Sua aprovação cai sistematicamente e aumenta a rejeição à sua administração. Mesmo o acionamento do auxílio emergencial deve se mostrar um mero paliativo frente a dimensão da crise econômica e social. Assim, Messias chegaria combalido às eleições, certamente abandonado por boa parte dos atuais fiéis seguidores, sobrando apenas os fanáticos armados, o que o deve fazer acionar, o quanto antes, um croquis de golpe customizado para esta situação.

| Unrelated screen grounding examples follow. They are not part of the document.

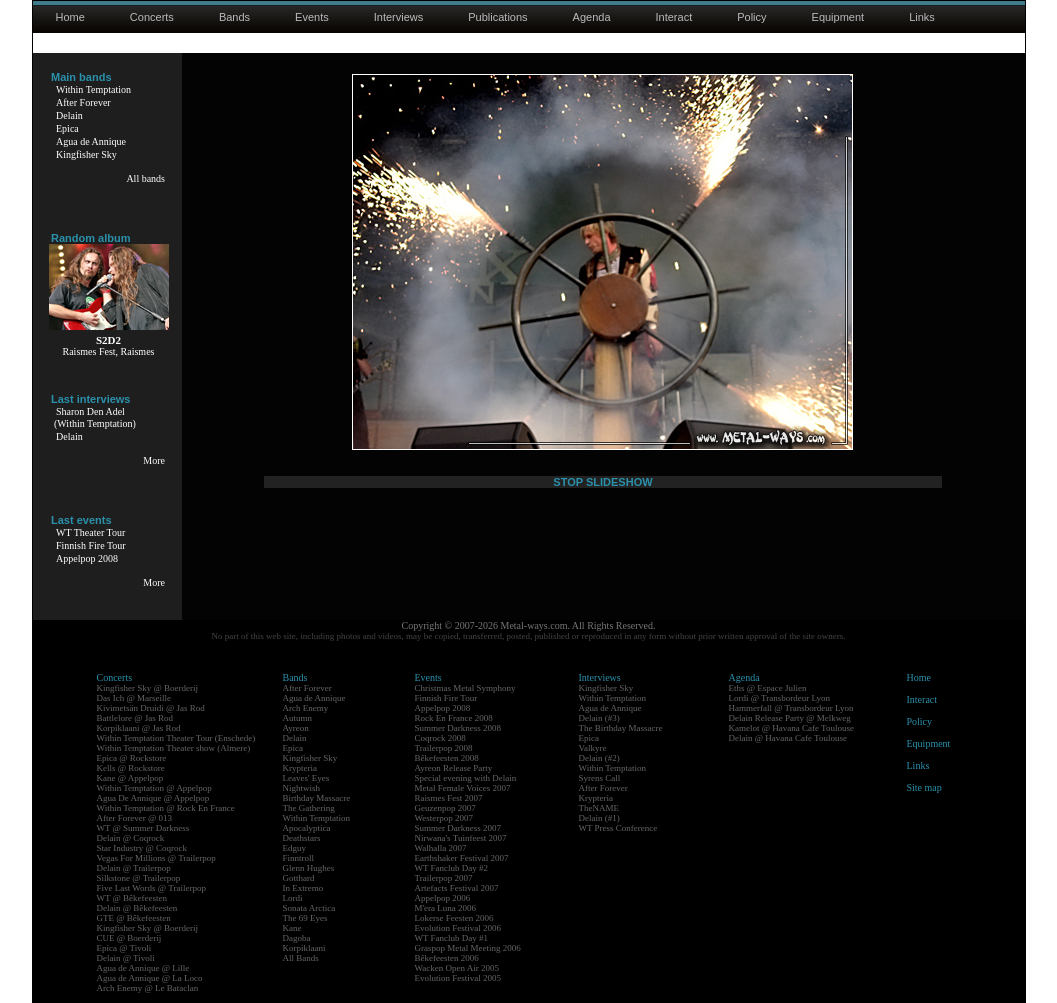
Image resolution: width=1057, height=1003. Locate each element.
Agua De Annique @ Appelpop (153, 798)
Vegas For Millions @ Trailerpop (156, 858)
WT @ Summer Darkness (143, 828)
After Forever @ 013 (135, 818)
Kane (292, 928)
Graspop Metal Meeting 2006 (468, 948)
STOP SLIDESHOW (602, 482)
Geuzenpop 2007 (445, 808)
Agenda (592, 17)
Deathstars (302, 838)
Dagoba (297, 938)
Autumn (298, 718)
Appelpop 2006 (443, 898)
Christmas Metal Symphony (465, 688)
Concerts (152, 17)
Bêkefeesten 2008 (447, 758)
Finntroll (299, 858)
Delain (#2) (599, 758)
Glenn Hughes (309, 868)
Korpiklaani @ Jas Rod (139, 728)
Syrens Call (600, 778)
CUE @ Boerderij (129, 938)
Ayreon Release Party (454, 768)
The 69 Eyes (305, 918)
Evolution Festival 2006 (458, 928)
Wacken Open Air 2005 (457, 968)
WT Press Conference (618, 828)
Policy (751, 17)
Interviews (399, 17)
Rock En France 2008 (454, 718)
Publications (497, 17)
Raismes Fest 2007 (449, 798)
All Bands (301, 958)
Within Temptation (93, 89)
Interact (674, 17)
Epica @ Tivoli (124, 948)
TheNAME (599, 808)
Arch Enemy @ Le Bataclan (148, 988)
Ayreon (296, 728)
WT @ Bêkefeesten (132, 898)
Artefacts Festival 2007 (457, 888)
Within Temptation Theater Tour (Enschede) (176, 738)
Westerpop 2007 (444, 818)
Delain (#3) (599, 718)
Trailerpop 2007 (444, 878)
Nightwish (302, 788)
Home (70, 17)
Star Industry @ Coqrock (142, 848)
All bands (145, 178)
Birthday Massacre (317, 798)
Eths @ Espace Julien (768, 688)
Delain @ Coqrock (131, 838)
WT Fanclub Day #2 (452, 868)
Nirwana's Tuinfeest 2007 (461, 838)
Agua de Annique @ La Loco (150, 978)
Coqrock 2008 (440, 738)
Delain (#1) (599, 818)
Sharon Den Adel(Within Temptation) (95, 417)
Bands (234, 17)
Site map (924, 787)
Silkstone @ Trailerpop (139, 878)
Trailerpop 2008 (444, 748)
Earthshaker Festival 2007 (462, 858)
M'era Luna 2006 (446, 908)
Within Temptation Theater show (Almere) (174, 748)
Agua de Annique (91, 141)
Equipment (838, 17)
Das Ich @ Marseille (134, 698)
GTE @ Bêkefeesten (134, 918)
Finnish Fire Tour (91, 545)
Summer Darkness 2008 (458, 728)
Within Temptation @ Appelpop (154, 788)
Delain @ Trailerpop (134, 868)
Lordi (293, 898)
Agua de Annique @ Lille (143, 968)
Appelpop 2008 (87, 558)
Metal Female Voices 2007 (463, 788)
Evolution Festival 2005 (458, 978)
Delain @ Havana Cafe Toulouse (788, 738)
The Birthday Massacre (621, 728)
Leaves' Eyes (306, 778)
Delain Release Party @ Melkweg (790, 718)
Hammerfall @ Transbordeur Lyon (791, 708)
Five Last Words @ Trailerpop (151, 888)
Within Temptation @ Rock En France (166, 808)
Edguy (295, 848)
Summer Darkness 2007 (458, 828)
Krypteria (300, 768)
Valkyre (593, 748)
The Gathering (309, 808)
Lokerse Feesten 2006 (454, 918)
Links (922, 17)
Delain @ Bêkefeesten (137, 908)
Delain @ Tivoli (126, 958)
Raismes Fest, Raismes (109, 351)
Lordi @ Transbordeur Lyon (780, 698)
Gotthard (299, 878)
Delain (69, 115)
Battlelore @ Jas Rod (135, 718)
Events (312, 17)
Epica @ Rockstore (132, 758)
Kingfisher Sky (86, 154)
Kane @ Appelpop (130, 778)
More (154, 460)
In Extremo (303, 888)
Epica (67, 128)
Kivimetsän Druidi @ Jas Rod (151, 708)
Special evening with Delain (466, 778)
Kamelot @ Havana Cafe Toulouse (791, 728)
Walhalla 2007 (441, 848)
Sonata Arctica (309, 908)
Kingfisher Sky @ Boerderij (148, 688)
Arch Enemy (306, 708)
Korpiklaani (304, 948)
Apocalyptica (307, 828)
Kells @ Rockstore (131, 768)
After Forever (83, 102)
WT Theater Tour (90, 532)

Para fechar, cabe outra digressão. Dar um golpe requer competência, planejamento, liderança, qualidades que falecem ao presidente. Além do mais, Bolsonaro teria que enfrentar não só a resistência interna, mas o isolamento internacional. Mas, teria que enfrentar outro desafio, teria que trabalhar, injúria máxima. Pelo que se viu ao longo do seu mandato, Bolsonaro pouco se dedicou ao trabalho e a assumir suas responsabilidades, esquivou-se destas ou as transferiu para outros.

Com este cenário, a sociedade brasileira e suas instituições têm que ficar muito atentas para um novo croquis golpista. Jair Bolsonaro já deu mostras suficientes que não tem limites para fazer valer seus objetivos ditatoriais.A "vantagem" desta vez é que não se precisa de exames grafotécnicos para identificar a autoria.